■ **Exercises**:
1 – Render this sentence from the passage on plumbane generation into Spanish: "It therefore seemed worthwhile to verify whether the use of BH intermediates could also be useful in controlling interferences in the CVG of plumbane, thereby enabling its application to samples of complex composition."
2 – Pick up the passage on plumbane generation after its final sentence and write the next part of its materials and methods section.

■ **Passage provided**:
::::::::::
Recently, we reported the possibility of controlling interferences in CVG of stibane and bismuthane using the hydrolysis products of THB – without the use of any masking agents – by means of a simple reactor that allows the online generation of hydridoboron intermediates (BH).³³ It therefore seemed worthwhile to verify whether the use of BH intermediates could also be useful in controlling interferences in the CVG of plumbane, thereby enabling its application to samples of complex composition.

2. Materials and methods

Sodium tetrahydridoborate, powder, ≥98.0% and ammonia borane, powder, ≥95% (Sigma Aldrich). Sodium hydroxide (NaOH), 30%, TraceSELECT (Fluka). Hydrochloric acid (HCl), 37%, ACS reagent (Sigma Aldrich). Potassium hexacyanoferrate(III), K₃[Fe(CN)₆], ≥99.0%, ACS reagent (Sigma-Aldrich). Copper(II) chloride, nickel(II) chloride, iron(III) chloride, and cobalt(II) chloride (Carlo Erba). Stock solutions of vanadium(IV), chromium(III) and molybdenum(VII) at 1000 mg L⁻¹ (Fluka).
::::::::::
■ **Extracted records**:
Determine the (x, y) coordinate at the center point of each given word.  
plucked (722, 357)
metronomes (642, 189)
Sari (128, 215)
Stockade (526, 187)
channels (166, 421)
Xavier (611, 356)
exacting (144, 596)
::::::::::
■ **Answers for the exercise**:
1 – Por lo tanto, pareció conveniente verificar si el uso de intermediarios BH también podría ser útil para controlar las interferencias en la CVG de plumbano, lo que permitiría su aplicación a muestras de composición compleja.

2 –
Working solutions of THB were freshly prepared and stabilized with NaOH (0.1 mol L⁻¹, unless otherwise specified). The solutions were clear and colourless and did not require filtration. Working solutions of Pb(II) were prepared by serial dilution of the commercial stock solution (1000 µg mL⁻¹ in 2% HNO₃, Fluka) with HCl (final concentration 5 × 10⁻³ mol L⁻¹). Stock solutions of transition metals at 1000 mg L⁻¹ in water were prepared from the corresponding chlorides. For Cr, V and Mo mixed solutions in water were prepared at 7.5–1.5–1.5 and at 75–15–15 mg L⁻¹, respectively. Working solutions of K₃[Fe(CN)₆] were prepared by dilution in 0.1 mol L⁻¹ HCl of a stock solution at 10% (v/v) in water, stored at 4 °C in a dark bottle.

A Standard Reference Material (SRM) 663 (chromium–vanadium steel) supplied by the National Institute of Standards and Technology (NIST), was chosen as a material of certain compositional complexity. Three independent samples were heated on a hot plate at 70 °C for three hours in 2 mL of HCl 5 M; then 0.25 mL of 65% HNO₃ was added and the heating was continued until completed sample dissolution. The resulting solutions were appropriately diluted for the analysis. All serial dilutions of the solutions, including dissolved samples and Pb(II) solutions, were made by weighing rather than by volumetric dilution.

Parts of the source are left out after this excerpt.